— INFORMATION SHOWN —
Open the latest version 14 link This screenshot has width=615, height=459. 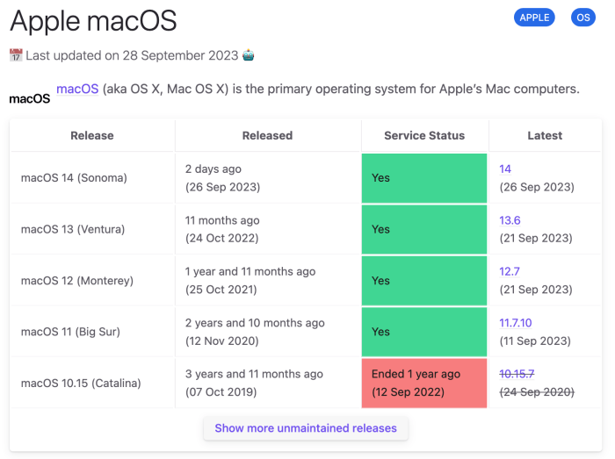pos(505,169)
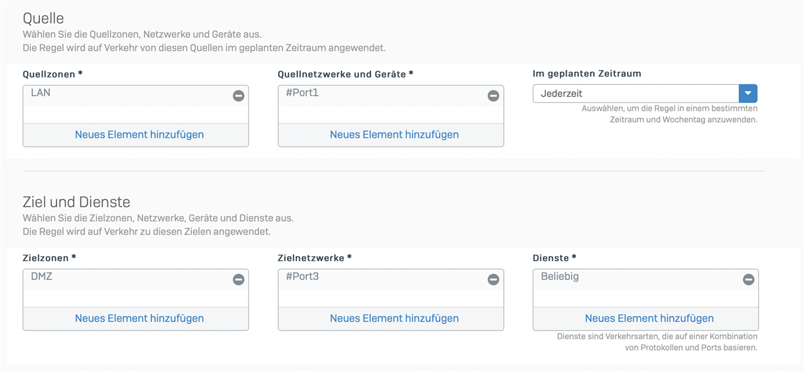
Task: Remove Beliebig from the Dienste list
Action: (748, 279)
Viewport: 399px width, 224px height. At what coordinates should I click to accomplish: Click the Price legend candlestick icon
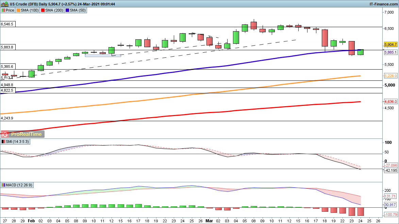point(3,11)
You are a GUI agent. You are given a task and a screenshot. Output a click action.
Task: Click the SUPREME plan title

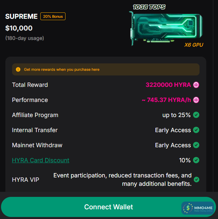[x=21, y=16]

— EXERCISE —
Give again, word for word, only the lines from the one with "You are a GUI" through the last line of the entries, both included; no pictures go in the copy.

— RESPONSE TO THIS TASK —
You are a GUI agent. You are given a task and a screenshot. Output a click action.
Task: Click the SUPREME plan title

[x=21, y=16]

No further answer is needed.